A: SA node (pacemaker, 60-100 bpm) → AV node (delay 0.1 sec, allows ventricular filling, 40-60 bpm) → Bundle of His → Left and Right bundle branches → Purkinje fibers (20-40 bpm). If SA fails: AV node takes over at 40-60 bpm. If AV node fails: ventricular escape rhythm at 20-40 bpm. AV blocks: 1st degree (prolonged PR >200ms), 2nd degree Mobitz I (progressive PR lengthening then dropped beat), Mobitz II (fixed PR with intermittent dropped beats — dangerous), 3rd degree (complete AV dissociation — emergent pacemaker).
Q: What determines blood pressure and how is it regulated short vs long term?
A: BP = CO × SVR. CO = HR × SV. Short-term (seconds-minutes): baroreceptors in carotid sinus and aortic arch detect stretch → signal to medulla → autonomic adjustment (HR, contractility, vascular tone). Long-term (hours-days): kidneys via RAAS — aldosterone increases Na+/water retention → increased blood volume → increased BP. ADH increases water retention. Atrial natriuretic peptide (ANP) released by stretched atria → promotes Na+ and water excretion → lowers BP. Antihypertensives target these mechanisms: diuretics (volume), beta-blockers (HR/CO), ACE inhibitors (RAAS), calcium channel blockers (SVR).

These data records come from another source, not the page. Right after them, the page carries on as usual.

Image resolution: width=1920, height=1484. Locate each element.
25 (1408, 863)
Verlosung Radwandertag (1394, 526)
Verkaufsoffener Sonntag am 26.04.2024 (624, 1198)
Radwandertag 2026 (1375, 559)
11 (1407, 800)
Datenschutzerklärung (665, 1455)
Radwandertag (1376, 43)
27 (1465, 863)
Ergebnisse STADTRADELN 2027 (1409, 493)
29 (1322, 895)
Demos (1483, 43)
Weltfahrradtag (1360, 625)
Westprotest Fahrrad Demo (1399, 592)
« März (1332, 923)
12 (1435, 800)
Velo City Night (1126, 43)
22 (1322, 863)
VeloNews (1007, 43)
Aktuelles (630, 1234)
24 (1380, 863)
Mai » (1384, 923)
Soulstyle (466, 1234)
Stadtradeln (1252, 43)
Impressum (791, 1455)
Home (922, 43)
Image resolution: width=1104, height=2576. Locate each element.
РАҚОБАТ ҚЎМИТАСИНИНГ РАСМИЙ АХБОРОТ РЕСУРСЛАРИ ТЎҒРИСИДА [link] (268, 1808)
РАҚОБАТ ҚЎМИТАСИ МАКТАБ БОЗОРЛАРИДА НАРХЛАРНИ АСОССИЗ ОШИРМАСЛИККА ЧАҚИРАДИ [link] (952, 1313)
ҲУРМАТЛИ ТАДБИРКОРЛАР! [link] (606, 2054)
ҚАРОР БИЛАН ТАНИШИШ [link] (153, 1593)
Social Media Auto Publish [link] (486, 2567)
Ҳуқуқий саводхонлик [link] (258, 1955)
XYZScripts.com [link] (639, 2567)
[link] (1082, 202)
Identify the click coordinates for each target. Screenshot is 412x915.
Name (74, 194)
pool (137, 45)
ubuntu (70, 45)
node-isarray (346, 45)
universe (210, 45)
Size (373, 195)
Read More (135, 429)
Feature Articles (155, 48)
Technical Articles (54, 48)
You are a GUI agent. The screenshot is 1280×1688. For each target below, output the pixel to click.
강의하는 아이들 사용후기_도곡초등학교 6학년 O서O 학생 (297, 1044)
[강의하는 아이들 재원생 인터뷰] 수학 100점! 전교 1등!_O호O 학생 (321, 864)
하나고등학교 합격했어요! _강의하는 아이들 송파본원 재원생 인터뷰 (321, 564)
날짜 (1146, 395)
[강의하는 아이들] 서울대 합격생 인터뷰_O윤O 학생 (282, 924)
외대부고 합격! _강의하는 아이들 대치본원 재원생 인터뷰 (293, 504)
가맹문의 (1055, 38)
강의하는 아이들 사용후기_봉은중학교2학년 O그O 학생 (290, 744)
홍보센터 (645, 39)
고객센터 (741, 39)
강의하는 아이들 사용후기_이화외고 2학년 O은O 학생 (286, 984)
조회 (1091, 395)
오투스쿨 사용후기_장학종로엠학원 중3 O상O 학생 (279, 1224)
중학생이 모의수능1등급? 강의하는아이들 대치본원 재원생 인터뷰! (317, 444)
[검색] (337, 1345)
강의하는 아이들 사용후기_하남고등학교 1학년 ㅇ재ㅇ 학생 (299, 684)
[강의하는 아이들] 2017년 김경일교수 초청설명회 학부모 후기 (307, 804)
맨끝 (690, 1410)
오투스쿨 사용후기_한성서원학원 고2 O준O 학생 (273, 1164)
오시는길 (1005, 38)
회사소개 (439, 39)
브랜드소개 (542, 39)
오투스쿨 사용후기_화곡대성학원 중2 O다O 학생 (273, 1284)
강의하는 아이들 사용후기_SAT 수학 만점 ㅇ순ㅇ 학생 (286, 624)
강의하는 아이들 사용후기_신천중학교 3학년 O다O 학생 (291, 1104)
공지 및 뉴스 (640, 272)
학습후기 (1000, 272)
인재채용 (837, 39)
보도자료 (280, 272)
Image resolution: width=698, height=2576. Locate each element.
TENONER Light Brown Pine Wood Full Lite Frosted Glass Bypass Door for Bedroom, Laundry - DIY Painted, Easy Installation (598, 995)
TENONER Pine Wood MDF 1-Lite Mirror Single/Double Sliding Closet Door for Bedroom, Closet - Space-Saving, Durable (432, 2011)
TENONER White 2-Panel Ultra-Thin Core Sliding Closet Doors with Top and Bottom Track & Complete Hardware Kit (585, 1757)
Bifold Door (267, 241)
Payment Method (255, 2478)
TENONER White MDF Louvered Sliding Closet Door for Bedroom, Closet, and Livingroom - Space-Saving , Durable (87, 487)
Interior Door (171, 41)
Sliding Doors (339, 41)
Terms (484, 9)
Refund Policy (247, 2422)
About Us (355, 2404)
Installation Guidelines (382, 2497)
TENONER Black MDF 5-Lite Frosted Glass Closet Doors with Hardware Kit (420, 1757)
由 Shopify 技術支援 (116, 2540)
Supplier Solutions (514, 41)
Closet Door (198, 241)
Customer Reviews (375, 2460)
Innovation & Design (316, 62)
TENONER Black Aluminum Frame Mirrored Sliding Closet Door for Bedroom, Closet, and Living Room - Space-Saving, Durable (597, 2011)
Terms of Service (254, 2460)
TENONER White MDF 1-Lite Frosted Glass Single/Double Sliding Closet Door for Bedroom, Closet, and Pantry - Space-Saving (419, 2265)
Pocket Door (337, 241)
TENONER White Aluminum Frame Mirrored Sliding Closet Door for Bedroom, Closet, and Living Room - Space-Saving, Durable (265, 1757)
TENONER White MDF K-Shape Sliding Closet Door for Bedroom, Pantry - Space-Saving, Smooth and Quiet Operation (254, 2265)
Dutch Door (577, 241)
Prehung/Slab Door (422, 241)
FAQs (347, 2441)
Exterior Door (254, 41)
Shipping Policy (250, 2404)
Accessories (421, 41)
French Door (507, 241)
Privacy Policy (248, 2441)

Q: What is coronary artery anatomy and which vessel supplies what?
A: Left main coronary artery → Left anterior descending (LAD) + Left circumflex (LCx). LAD supplies: anterior LV wall, anterior 2/3 of interventricular septum, apex, anterior papillary muscle. LCx supplies: lateral and posterior LV wall, SA node in 40%. Right coronary artery (RCA) supplies: right ventricle, SA node in 60%, AV node in 85%, posterior LV wall in right-dominant system (85% of people). LAD occlusion = anterior MI (most common, most deadly — 'widow maker'). RCA occlusion = inferior MI (bradycardia, heart block common). LCx occlusion = lateral MI.